Soon we relocated him to the pen full of those on death row, and let him forget
what he had seen and smelt. Many of the sheep seemed to have that bland look
about them as they walked in circles sniffing one another like dogs. Perhaps I
was seeing more than was real, that my open eyes deceived me, but our ram
behaved unlike the others. Perhaps he had seen too much, for he had a calm not of naivety, but of peril, and he
was driving himself slowly as far away from the door that led to the blade as
he could.
Inevitably, his quest was fruitless, but I will speak of the
process in general, not locating the affliction onto our ram, though I watched
as he was led through every step.
A sheep is dragged, bleating and resisting, onto the bloody
tile where carcasses lay, twitch and kick. I have recognized only two
expressions in the empty eyes of these simpler animals thus far: calm and fear,
but as he finds himself on his back, sopping up the blood of his kin, his head
raised and knife at his neck, I see for one brief moment something deeply
pitiable. He looks at me in absolute terror, though this is not a terror of
what might be, but what is to come. He has a knowing terror that breaches the limits of his reason, and
here, just before the butcher swipes, the sheep’s eyes become piercingly sharp,
dark, like winternight, and then in a blink, they fade into a grey, empty dusk.
I couldn’t tell where life ended and death began; here there
is a moment of passing, where some try in ignorance to get back on their feet
and escape, only to collapse into gruesome knowledge.

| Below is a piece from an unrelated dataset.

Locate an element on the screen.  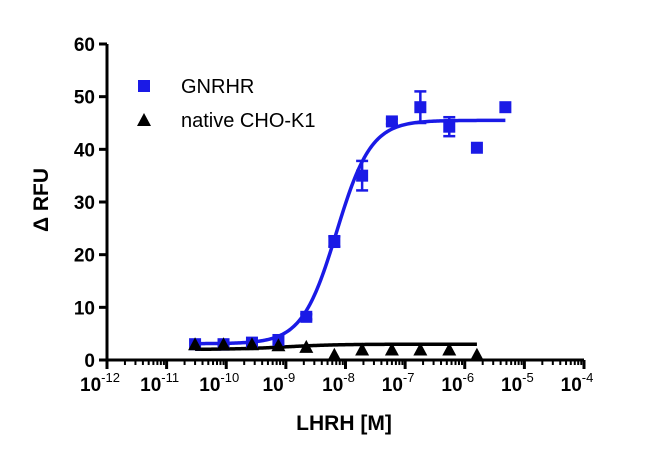
y-tick-label: 40 is located at coordinates (84, 150).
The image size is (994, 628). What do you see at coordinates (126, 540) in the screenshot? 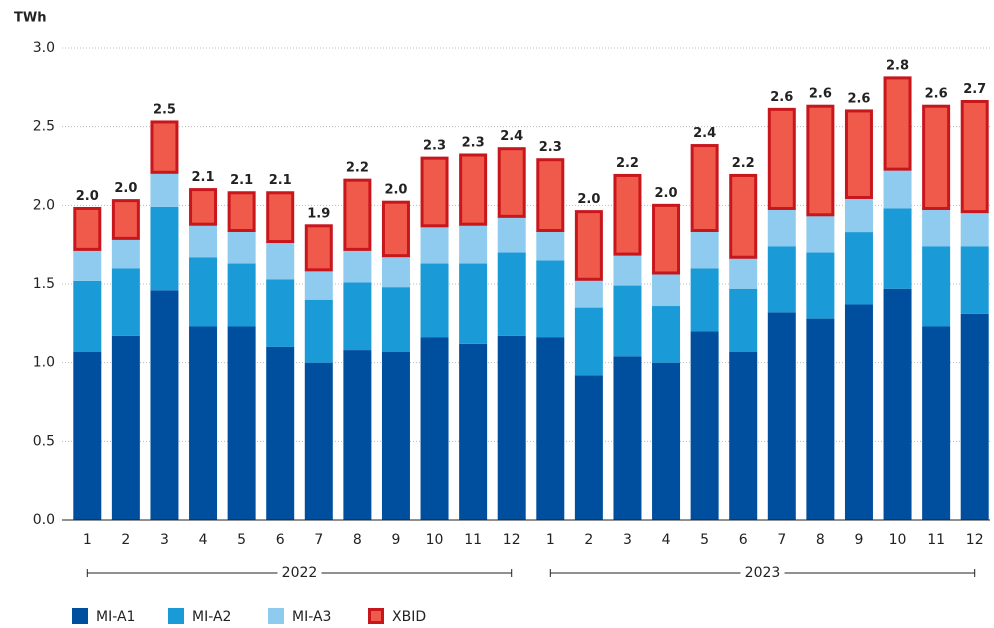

The ones who cry out are the hardest to see go, but each
one’s throat is gaped open, their breath immediately rasped and barbed, and
their dam joins the sea around us.
Perhaps the most graphic part of the process occurs as the twitching and
flopping begins, which can continue for what seems like far too long.
Thunderous thuds echo as hinged heads hit the floor and the spatter of
bloodrain follows as legs involuntarily kick. As I tried to hide our ram from
this sight an hour before, I was hit with this fleshy precipitation. The whole
place reeked, as deep red rivers found drains and wide-eyes and slacked jaws
stared at me in horror from mounds of matted wool. In movies people are
beheaded with such grace, if I may use that word so irreverently, and William
Wallace’s lover greets this kind of death with a calm sadness. I wonder how
terrible it really was to have lived under the shadow of the guillotine.
A calm descends, though, as the sacrifices finally still.
Some men congratulate each other and seal the moment with some coffee. Today
everyone wears their best clothes, and often their brand new ones, as is tradition
to receive for Eid, and it proves to be
a strange sight: bloodfloor under the feet of suits and ties and children
watching the grisly affair. They wait for the skinning, cleaning and
partitioning now, half for their family, half for the poor, and the butchers do
this with skill and ease. Some pull a carcass aside and begin, while some open
a whole in the leg and pump air between organ and skin, bloating the goat. And
as the knife makes slits and the balloon deflates, he lays there awkwardly
obese, sagging and limp.
I saw enough; I needed to go home and throw my clothes in
the washing machine. I said farewell and blessed my friends, then averted my
eyes from what I came to see, and left with a fuller meaning of what a
sacrifice really is weighing on my mind,
and the images behind the lids of my closed eyes.